Di dalam mobil Bryssa masih merasa tak puas, "Brengsek kau, Zavier! Apa yang sudah kau lakukan padaku, sialan!" Bryssa memukul setir mobilnya. Ia ingin sekali meledakan kepala Zavier, bagaimana bisa pria itu membuatnya jatuh hati dan tak mempedulikannya.

**

Zavier menghubungi Bryssa, ia saat ini berada di rumah mode milik Bryssa. Tadi ia ke cafe dan ia tak menemukan Bryssa.

"Kau dimana?" Setelah beberapa saat akhirnya panggilan Zavier dijawab oleh Bryssa.

"Aku sedang di jalan. Ada apa?"

"Aku di rumah mode."

"Aku sedikit lelah, aku tidak kembali ke rumah mode."

"Aku akan segera pulang." Zavier menutup panggilannya, ia segera keluar dari ruangan kerja Bryssa.

Ring.. Ring..

"Ya, Gea?"

"Qween, dia ingin kembali ke apartemennya."

"Katakan padanya aku tidak mengizinkan dia kembali ke apartemen." Zavier tak ingin ambil resiko. Saat ini bukan waktu yang tepat bagi Qween untuk kembali ke apartemen. Selain belum sembuh ia takut Qween akan melakukan hal buruk lagi.

"Aku ingin tinggal di tempatku sendiri, Zavier." Qween mengambil alih panggilan itu.

"Kau tidak bisa, Qween. Jangan membuatku mengulang kata-kataku!"

"Ini bukan tempatku, Zavier. Aku tidak bisa menuruti kata-katamu lagi." Panggilan diputus oleh Qween.

Zavier menggenggam ponselnya erat, ia segera melanjutkan kembali langkahnya. Masuk ke mobilnya dan melaju, tapi tujuannya bukan kediaman Bryssa tapi mansionnya sendiri.

Sampai di kediamannya, Zavier sudah tak menemukan Qween di tempat itu.

"Kenapa kau biarkan dia pergi, Gea?!" Zavier memarahi Gea.

"Dia ingin pergi. Kenapa kita harus menahannya?"

"Dia bisa melakukan hal bodoh, Gea! Dia harus selalu dipantau agar tak melakuan hal itu!" Zavier menatap Gea putus asa.

"Kau tidak bisa terus menahannya setelah kau sudah menentukan pilihan." Gea menegaskan pada Zavier, "Kau bersikap seperti ini sama saja dengan memberikan harapan pada Qween. Biarkan dia pergi, tempatnya memang bukan disini."

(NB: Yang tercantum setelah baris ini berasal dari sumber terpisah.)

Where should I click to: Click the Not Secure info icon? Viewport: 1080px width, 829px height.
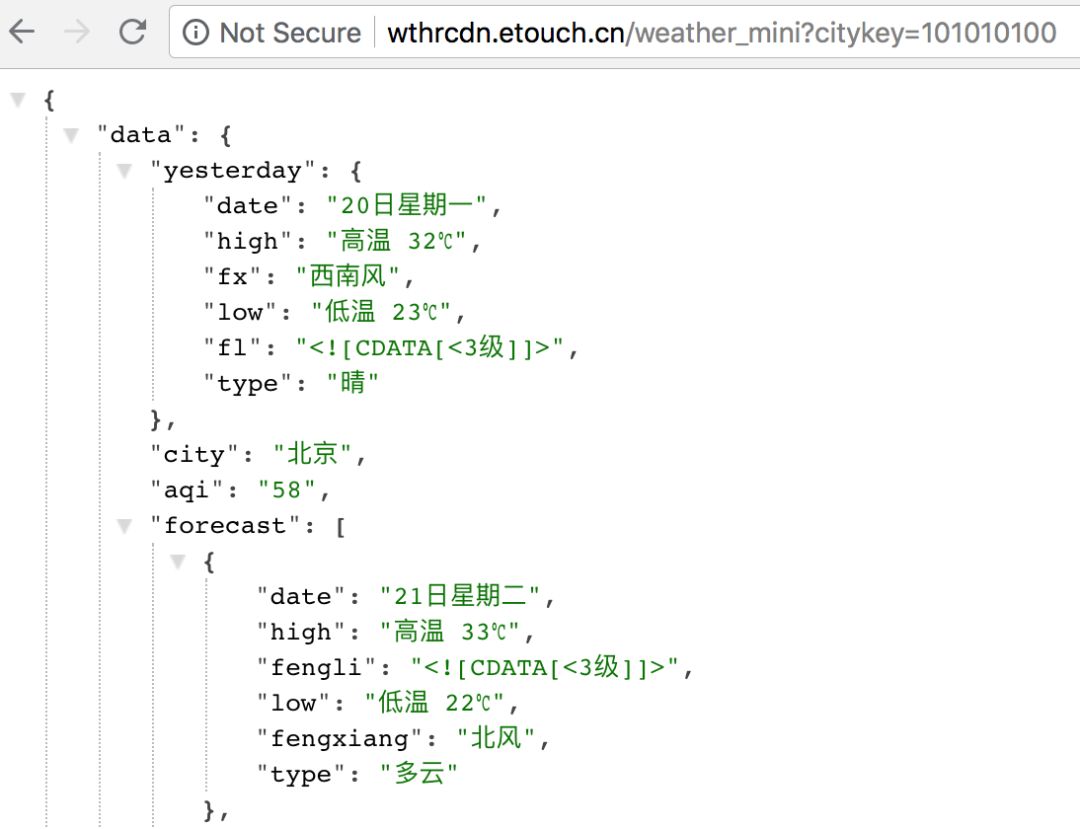197,33
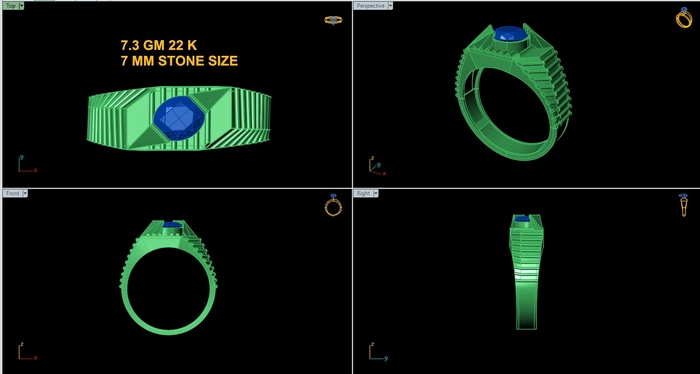The height and width of the screenshot is (374, 700).
Task: Click the XY axis icon in Top viewport
Action: pyautogui.click(x=27, y=164)
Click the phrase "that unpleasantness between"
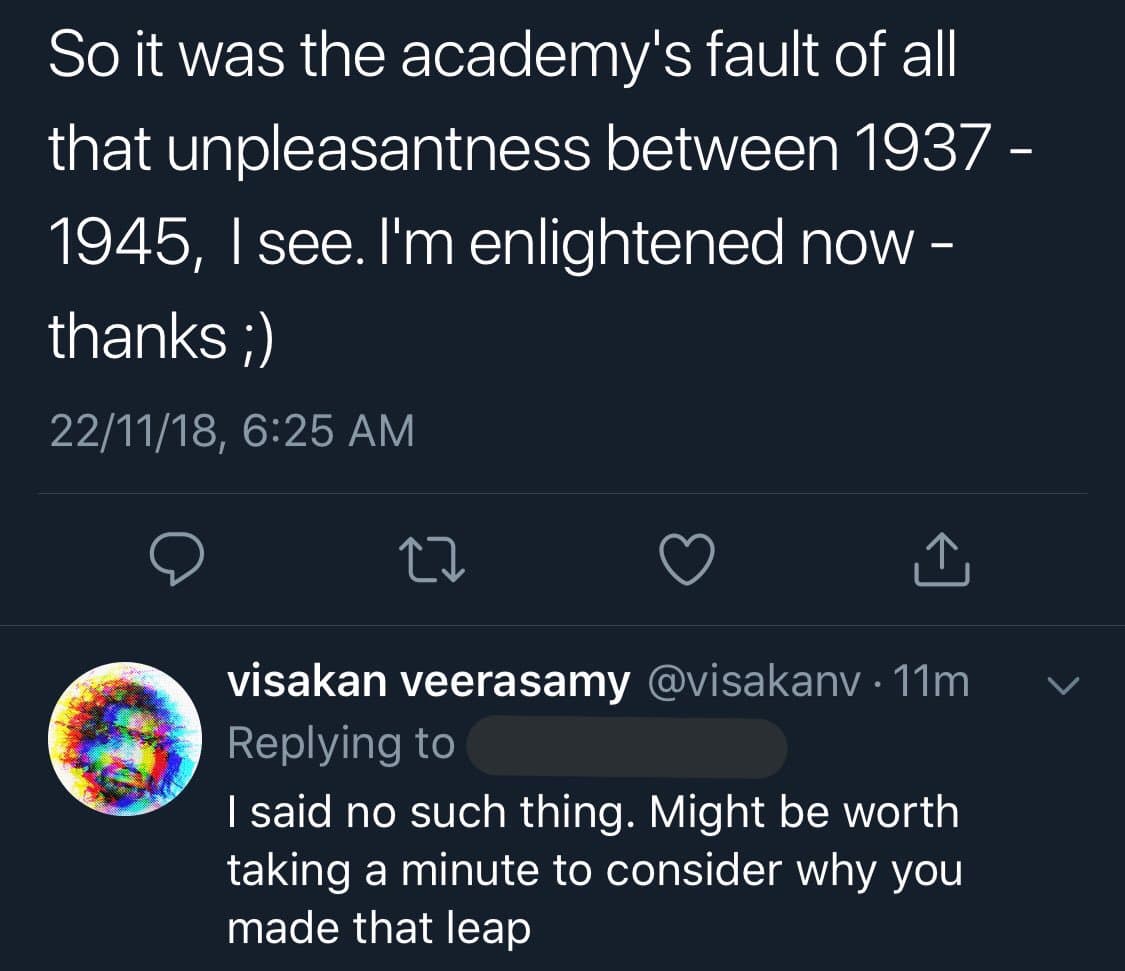The height and width of the screenshot is (971, 1125). point(443,148)
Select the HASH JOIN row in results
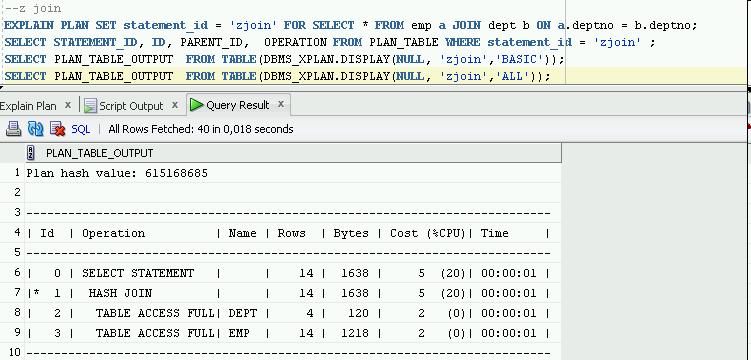The height and width of the screenshot is (360, 751). (x=293, y=293)
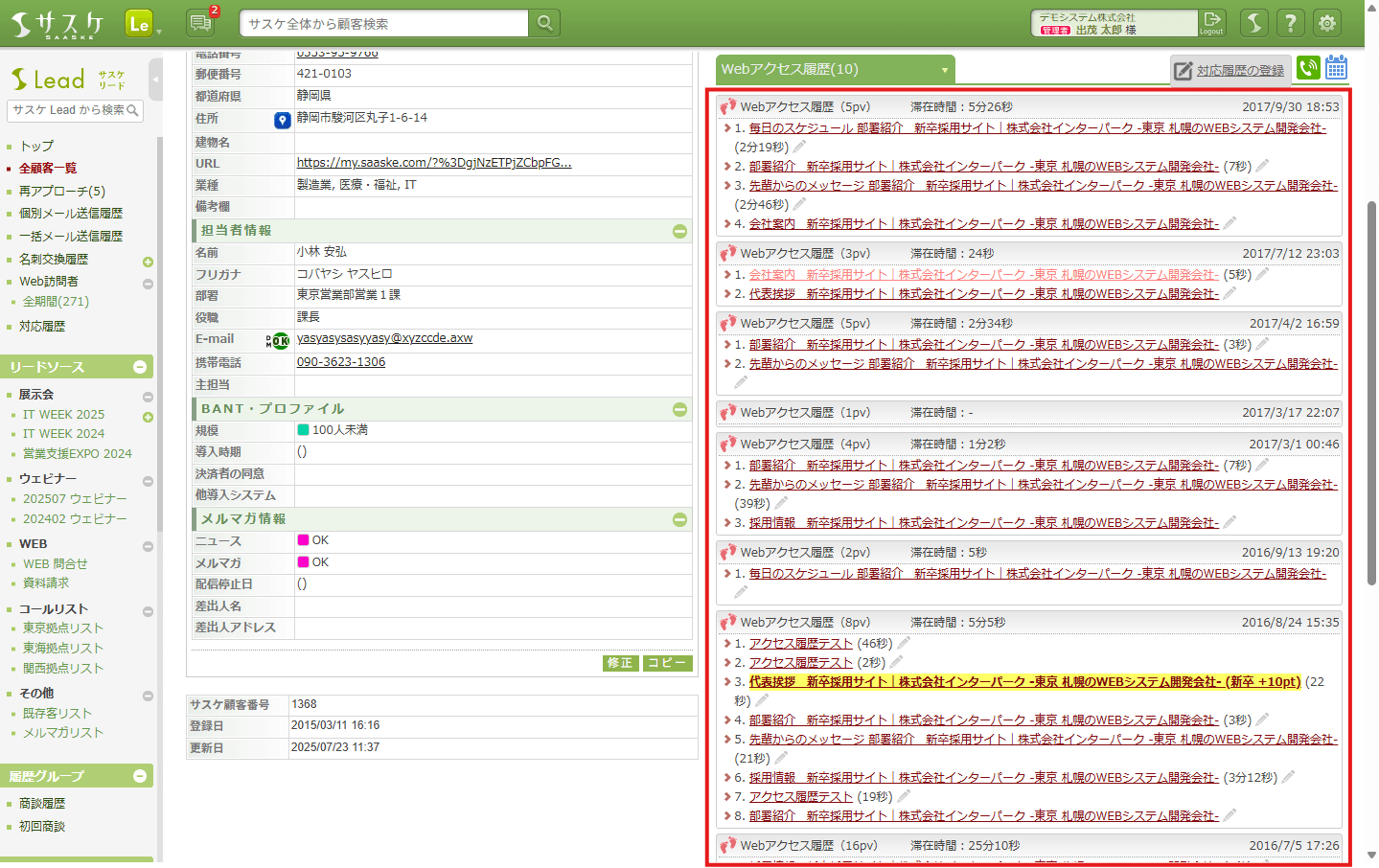Open the settings gear icon in header

[x=1327, y=23]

"Tapi membiarkan dia sendiri juga salah, Gea!"

"Apapun yang terjadi padanya bukan tanggung jawabmu lagi. Kalian sudah tidak bersama lagi, Zavier."

Zavier tidak bisa berbicara dengan Gea, ia merasa Gea tak mengerti bahwa saat ini ia sedang cemas dan takut sesuatu terjadi pada Qween. Akhirnya ia memilih pergi, tujuannya adalah apartemen Qween.

"Bryssa, aku tidak bisa pulang. Aku akan mengirimkan orang untuk mengantarmu ke pesta Oriel dan Beverly." Zavier kembali membuat Bryssa kecewa.

"Hm."

Zavier memutuskan panggilan itu setelah mendengar balasan dari Bryssa.